4 下調LINC00987表達抑制AraC誘導的AML細胞凋亡

為研究LINC00987在AML中的生物學功能，我們設計了兩條不同的LINC00987 shRNA（對照組為sh-NC），并通過293T細胞包裝慢病毒及感染Molm13獲得LINC00987穩定敲減的AML細胞株，之后予以抗腫瘤藥物AraC（5 μmol/L）處理，通過Annexin V/PI雙染色檢測細胞凋亡情況。與對照組相比，LINC00987敲減抑制了AraC誘導的AML細胞凋亡（P＜0.05），見圖3。表明LINC00987在促進AML細胞凋亡中具有重要作用。

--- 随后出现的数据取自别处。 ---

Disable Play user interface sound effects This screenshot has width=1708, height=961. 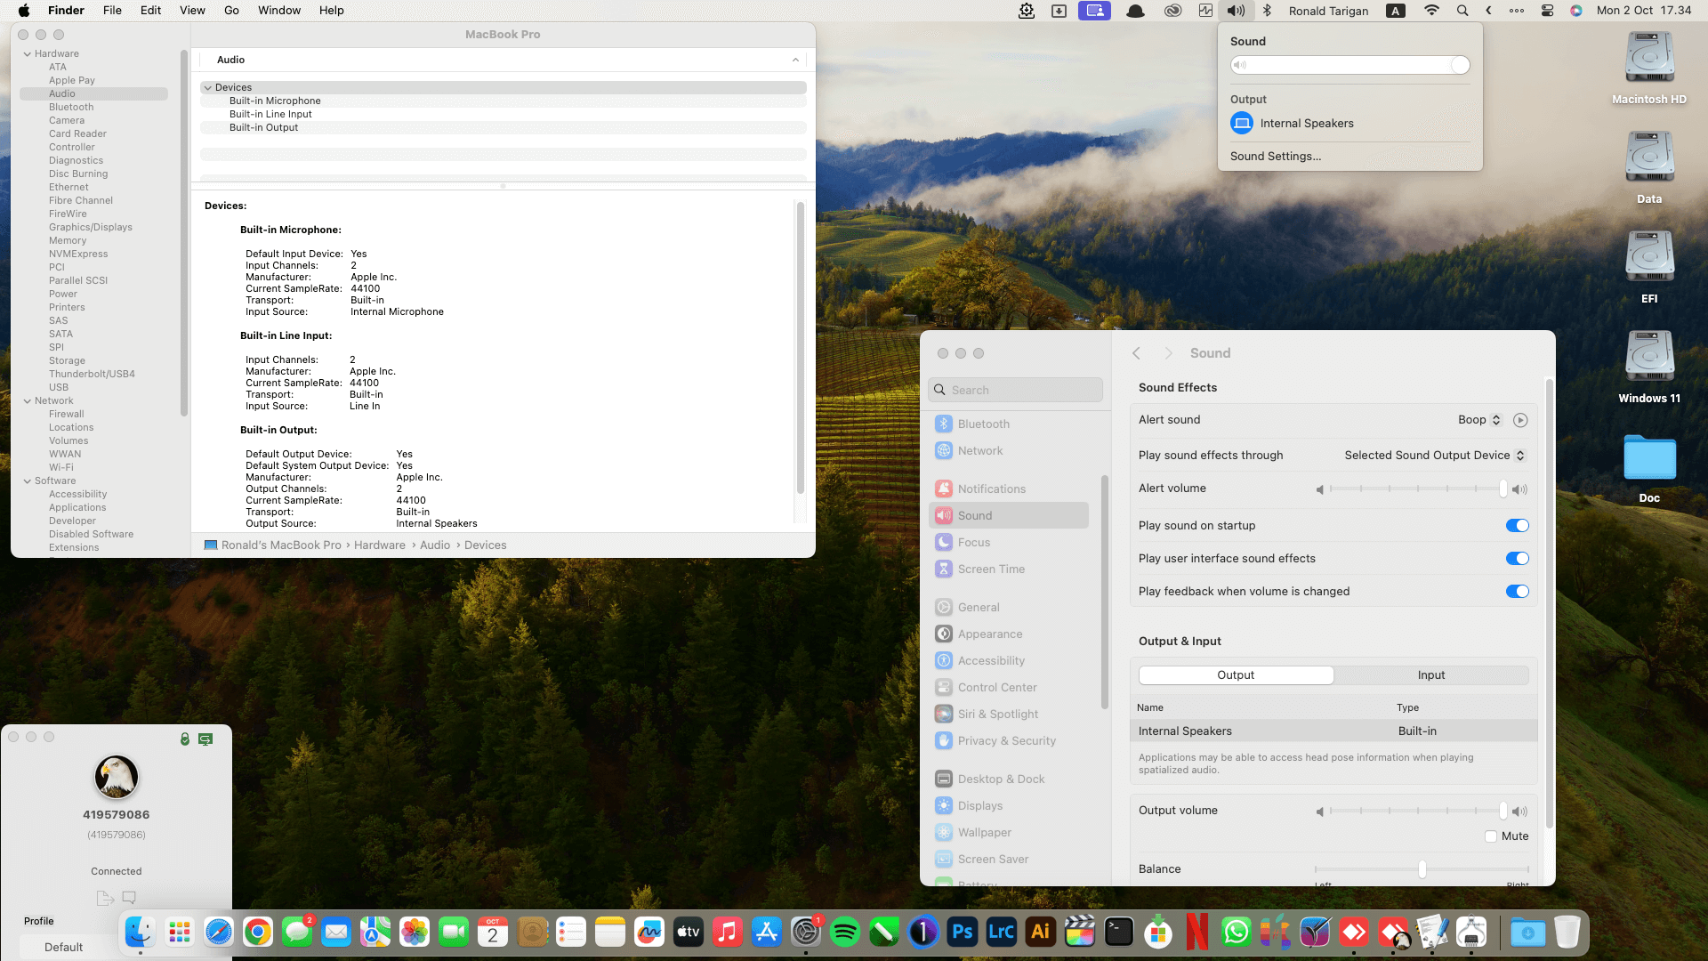click(1517, 559)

Figure 3.Effect of LINC00987 knockdown on AraC-induced apoptosis of AML cells.A： effect of LINC00987 knockdown on AraC-induced apoptosis of Molm13 cells；B： effect of LINC00987 knockdown on AraC-induced LINC00987 expression levels.Mean±SD.n=3.*P＜0.05， **P＜0.01 vs sh-NC group.圖3 敲減LINC00987對AraC誘導AML細胞凋亡的影響

5 LINC00987通過細胞色素P450（cytochrome P450， CYP450）介導的氧化應激途徑促進AraC誘導的AML細胞凋亡

進一步探究LINC00987參與AML細胞存活與凋亡的相關上下游分子或信號通路，我們在GEPIA數據庫篩選出了與LINC00987表達強相關的前200個基因，然后通過Enrich R平臺進行信號通路的富集，發現LINC00987共表達基因可富集于CYP450介導的氧化應激通路，見圖4A，且LINC00987的表達與CYP450家族基因CYP11B1、CYP2U1和CYP2C9的表達水平呈正相關，見圖4B。此外，RT-qPCR檢測發現AraC可顯著誘導Molm13細胞CYP11B1、CYP2U1和CYP2C9的mRNA表達（P＜0.05），通過shRNA敲減LINC00987表達后以上mRNA表達被抑制（P＜0.05），見圖4C。綜上所述，LINC00987可能通過CYP450介導的氧化應激途徑促進AraC誘導的AML細胞凋亡。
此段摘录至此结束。